Nurturing kind friends and capable learners.
The Foundation School, based on the ideals and traditions of the Jewish faith and open to all, is dedicated to providing exceptional early childhood education. We encourage the development of each child’s creativity, curiosity, and character through age-appropriate practices. By valuing play as a child’s natural way of learning, our qualified and experienced teachers encourage the growth of the total child; intellectual, social, emotional, physical, and spiritual.XX
Our Educational Approach
Foundation School is inspired by the Reggio Emilia educational philosophy. We see our students as infinitely capable, and as such, our teachers collaborate with students to create meaningful and relevant curriculum that inspires the particular group of learners in each classroom community. We believe it is our task to teach our students to be able citizens of our community who have the skills to be independent learners, kind friends, and advocates for themselves as they gain readiness for kindergarten and the world beyond.

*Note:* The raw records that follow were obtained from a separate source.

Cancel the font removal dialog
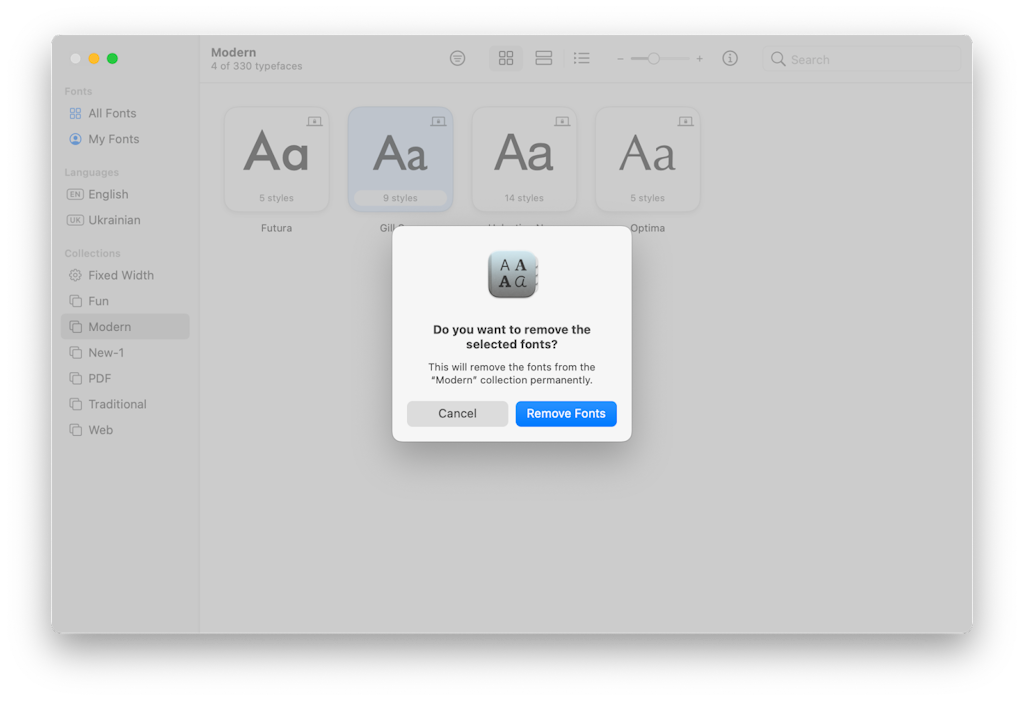The width and height of the screenshot is (1024, 701). click(x=457, y=413)
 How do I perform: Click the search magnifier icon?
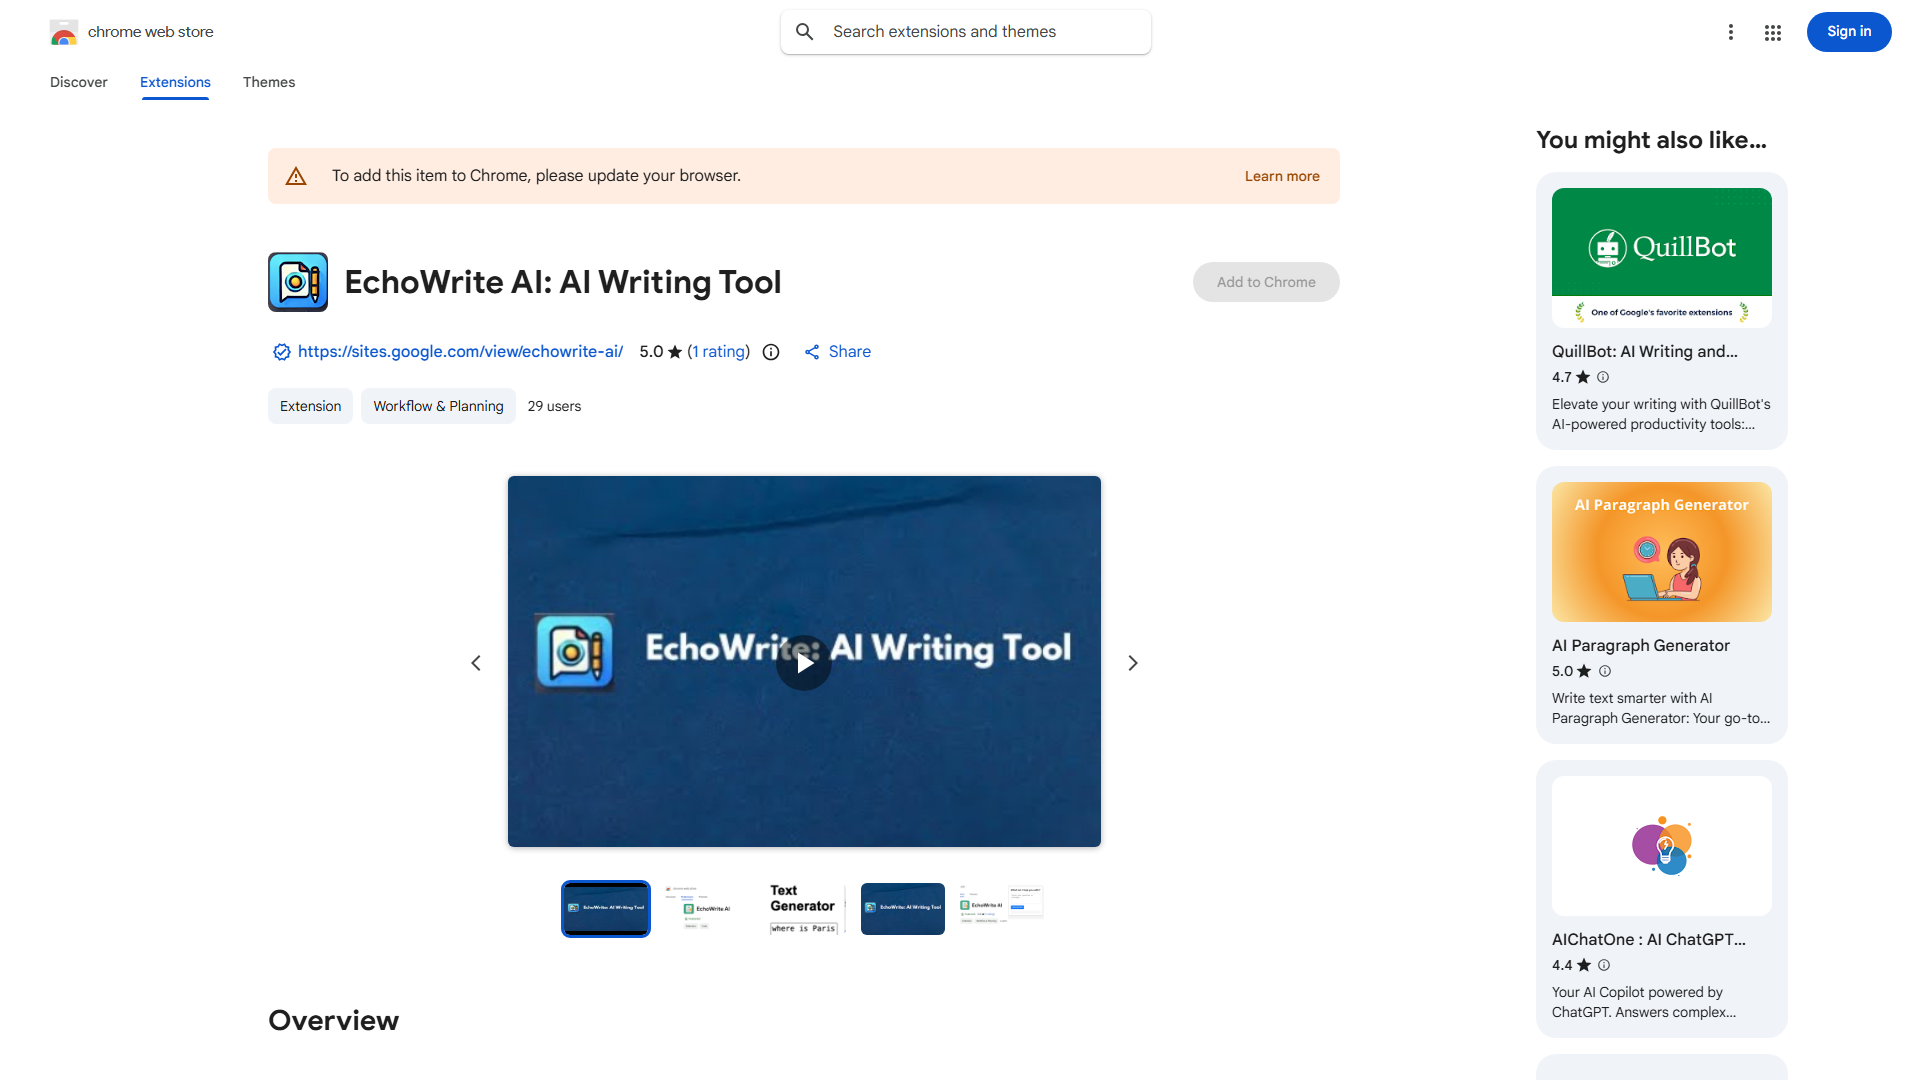804,31
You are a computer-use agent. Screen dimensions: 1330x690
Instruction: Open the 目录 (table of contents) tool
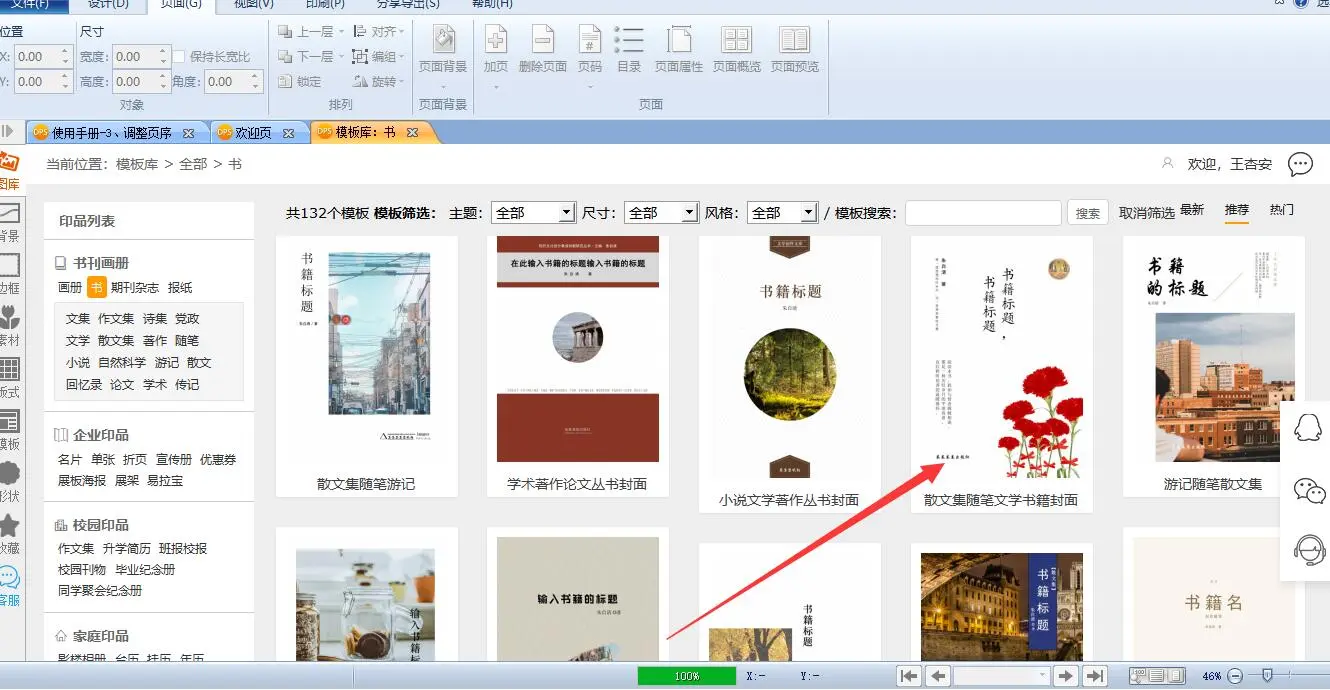[x=629, y=41]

What is the Reggio Emilia Philosophy?
In its most basic form, Reggio Emilia is an educational philosophy focused on preschool and primary education that was developed by Loris Malaguzzi in Northern Italy. The philosophy is based on the fundamental principles of respect, responsibility and community through exploration and discovery in a supportive and enriching environment.
Reggio philosophy is put into practice when teachers observe and record what children already know, are curious about, and what challenges them. Teachers then structure the environment to help children expand their academic and social potentials. They do so by encouraging curiosity, discovery and meaningful learning in developmentally appropriate ways. Long-term projects connect core academic areas in and out of the classroom.
As a Reggio-inspired school, we have selected the following core Reggio components into our program at every level: inquiry and emergent curriculum, environment, and documentation.
Inquiry and Emergent Curriculum
Our experienced educators begin each year with a question that they are whole-heartedly curious about based on the students in their class. These questions change each year based on genuine and organic connections between teaching teams and their community of learners. Curriculum unfolds based on the interests of the students and where their imaginations take them.
Environment plays a huge role in the learning process for young children. We know that children see and appreciate beauty just as adults do, and we build our classroom environments from this premise. For example, we organize art materials by color as our youngest learners begin to recognize and name them. We mount and display art work in a gallery style as our older learners explore what they are capable of.
Environment can also help teach children independence. We put materials within their reach with the expectation that they will learn how to mindfully care for them, to take things out as needed and responsibly put them away when finished. We teach them and then trust them to care for their environment safely.
We take seriously both the work and the words of our students. Our teachers take time to document each child’s process of learning at school and take photos of them engaged in activities. We record the words they use, and display their final products with great care. As we listen to their words, write them down, and display them for the whole community to see, they begin to understand that their words have power. This is a crucial building block in their development of both self-esteem and literacy.
Additionally, we believe that early childhood education is not only about the important experiences at school, but also about the reflection of these experiences with family at home. We want parents to see the light-bulb moments each child is having at Foundation School, so they too can be a part of this meaningful process. Parents receive comprehensive weekly emails about what their children are learning at school to facilitate at-home discussion and discovery.
Judaism and Spirituality
Our goal is to make meaning of our time together at Foundation School, through the movement of Jewish time over the course of our year together. Jewish content – both religious and spiritual – is blended into every aspect of our program and curriculum.
For example, all students start the week together with Havdalah led by Rabbi Eve to create mindfulness, thankfulness and intention for the coming week. We celebrate Shabbat on Fridays ending our week together as a community, including a dynamic Shabbat service, and special Shabbat guests. We utilize Hebrew vocabulary, sing traditional songs, and discuss age-appropriate stories from the Torah.
All Jewish holidays are observed and celebrated in our school and as part of the community with age-appropriate experiences.